The state needs to strengthen the ethics commission, which has a backlog of 80 complaints, he said. The commission should be required to act on a complaint within 45 days.

Goedhart said some people who don't like the dairy may not vote for him. "There will be a few people that don't like farming and ranching and dairies," he said.

"I think we need someone in office who meets a payroll every week and knows how to live within a budget," Goedhart said. "I take the word public servant to heart. I have a lot of bosses. I have 60,000 constituents. I'm going to have 60,000 bosses."

Ed Higbee Jr., 52, of Alamo, was raised in Lincoln County, went to Southern Utah University and has a ranch in Pahranagat Valley. Higbee has also supervised a Nevada Department of Transportation road crew for 29 years. He also has been involved in coaching middle school basketball and Little League baseball.

Higbee said his father was a Lincoln County commissioner for 20 years. After raising seven children, he feels he has time for politics himself.

"I believe in the Constitution and I believe it's under assault in this day and age," Higbee said. "The major right I think we're under assault is private property. You've got environmentalists, they're using the endangered species laws to try to take over private property rights. You've got big government, the BLM, U.S. Forest Service, all these big agencies that have power behind them, they claim."

Higbee said besides protecting property rights, he would encourage the BLM to put more land up for disposal.

There have to be laws protecting existing water rights, he said.

"Nobody knows how much water is in the aquifer under District 36," Higbee said. "There's also private property rights involved. You have some people that own water; they ought to be able to do what they want if they own the water rights."

Higbee said schools need to be funded well, but decisions about what to teach and how to spend the money should be made at the local level.

Higbee said people in the district are divided on the Yucca Mountain project. "Wherever it goes through District 36, which it will do, everything has to be mitigated up to the standards of each person that's going to deal with it along the way."

Higbee would like to introduce a bill requiring high school students to study the Constitution at least three years.

"I would like to see a bill introduced in the legislature that would put a freeze on fees and taxes for two years. That's one reason that I am running for office. I think that government is getting a little bit too big and too powerful and too much money."

Higbee said a call from an assemblyman would be able to solve traffic problems in Pahrump. He said there have to be some conservation plans in Pahrump where there are concerns about a dropping water table.

Higbee said he will do well, even though he's from more remote Lincoln County, adding he's been in television debates with his Republican party opponents.

John Brown, 82, moved to Pahrump in October 2004. He is a retired salesman for Gray Bar Electric Co. in South San Francisco, where he said he traveled 50,000 miles per year.

He has taken courses at the Community College of Southern Nevada, including a two-year Spanish course, a math course and guitar.

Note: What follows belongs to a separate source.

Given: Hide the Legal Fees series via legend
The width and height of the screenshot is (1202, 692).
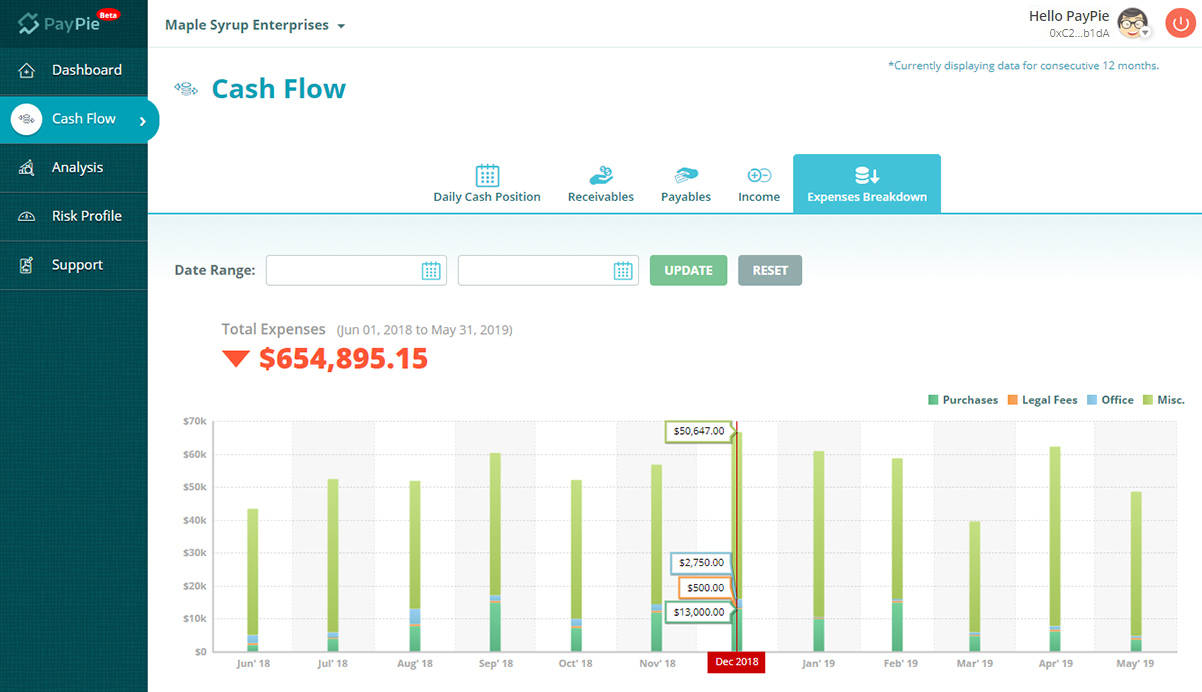Looking at the screenshot, I should coord(1043,399).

Brown is a U.S. Navy veteran of World War II and the Korean War. He ran for the U.S. Senate in California four times and said he received about 2 percent of the vote.

"I don't take any money from anybody. I think money has replaced principle in politics and I just think that's disgusting," Brown said.

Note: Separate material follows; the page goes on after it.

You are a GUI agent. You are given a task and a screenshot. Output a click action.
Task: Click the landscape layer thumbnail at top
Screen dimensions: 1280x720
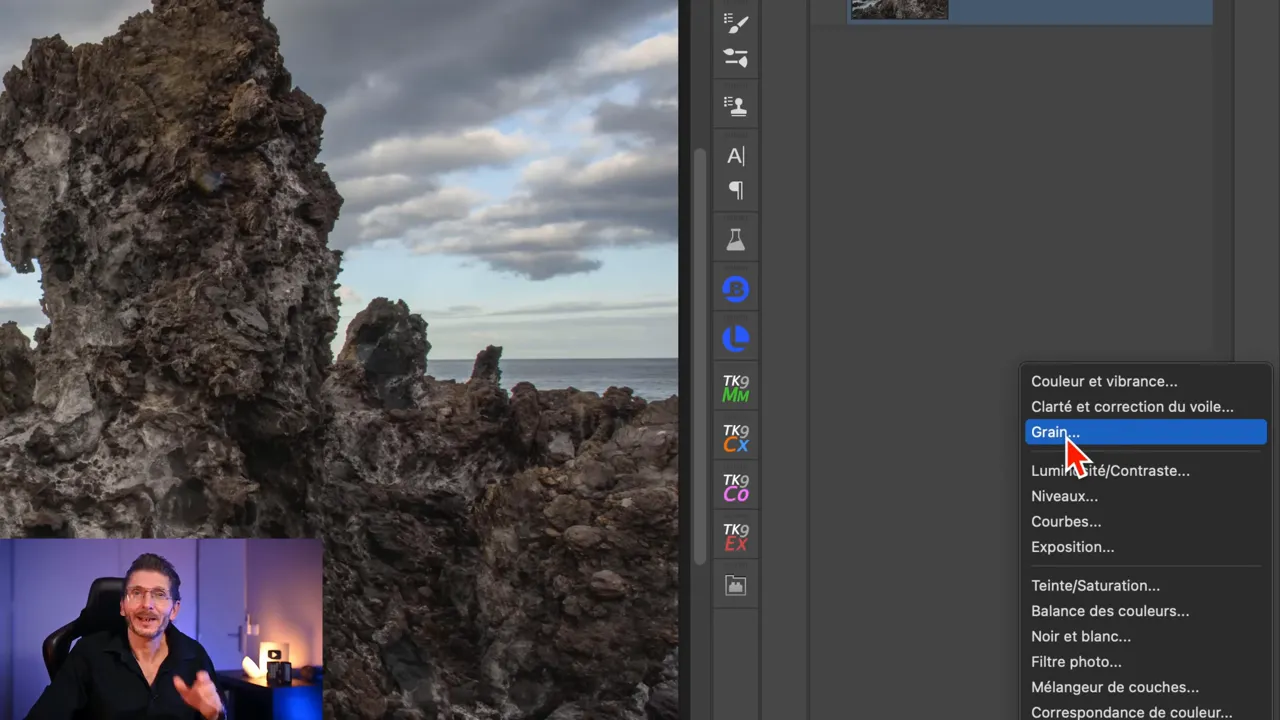click(x=898, y=10)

"We've got to get rid of the permanent Congress. I'm a nut about that, and I carry uncirculated $2 bills with Thomas Jefferson on the front and the Declaration of Independence on the back," he said. "The entrepreneur is a major element in our society and I'm a capitalist through and through. I'm very conservative. I believe abortion is murder.

"I would challenge every bit of legislation and say, 'Don't we have some laws on the books today in that category?' And I think we need somebody to stop the legislative process and I think that government governs best that governs least."

Brown said there are so many laws on the books, Sheriff Tony DeMeo doesn't know what to enforce.